### SELECTED EXTRACT
****
And, of course, there are the techniques used by W3.org and cited by @jim mcnamara at http://www.w3.org/2005/03/23-lex-U.

You say you have written your own lexer in C, but you have used the tag lex for the tool called lex; perhaps that was an oversight?

In the comments you say you have not used regular expressions, but also want to learn. Learning something about the theory of language recognition is key to writing an efficient and working lexer. The symbols being recognised are classified as a Chomsky Type 3 Language, or a Regular Language, which can be described by Regular Expressions. Regular Expressions can be implemented by coding that implements a Finite State Automata (or Finite State Machine). The standard implementation for a finite state machine is coded by a loop containing a switch. Most experienced coders should know, and be able to recognise and exploit this form:

while ( not <<EOF>> ) {
  switch ( input_symbol ) {
    case ( state_symbol[0] ) :
         ...
****
### DIRECTIVES
(1) Answer these about the passage on writing a lexer, one line each:
(a) Which tag does the writer say was used for the tool called lex?
(b) How are the symbols being recognized classified?
(c) How is a finite state machine usually coded?
(2) Can you carry on the passage about writing a lexer from the point where it stops?

### PROVIDED DATA
****
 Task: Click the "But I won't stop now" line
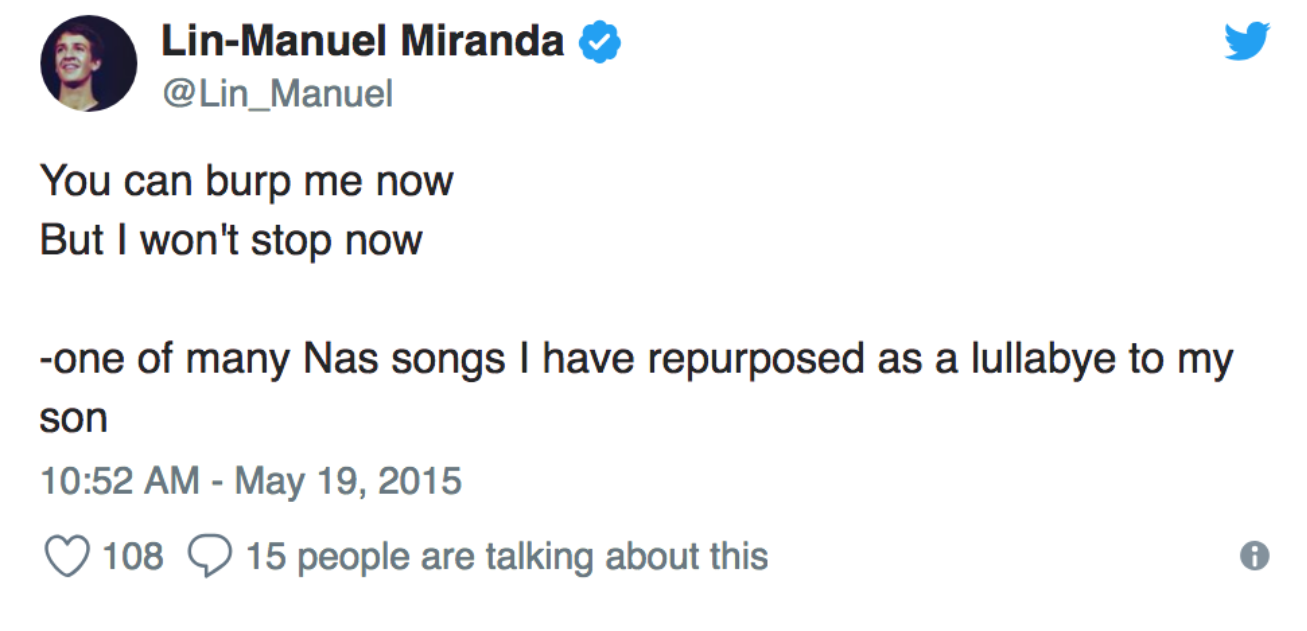[x=231, y=241]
****
### SET OF ANSWERS
(1)
(a) The tag lex.
(b) As a Chomsky Type 3 Language, or a Regular Language.
(c) By a loop containing a switch.

(2)
    case ( state_symbol[1] ) :

        ...
    default:
        ....
   }
}

If you had coded in this style, the same coding could simply work whether the symbols being handled were 8 bit or 16 bit, as the algorithmic coding pattern remains the same.

Ad-Hoc coding of a lexical analyser without an understanding of the underlying theory and practice will eventually have its limits. I think you will find it beneficial to read a little more into this area.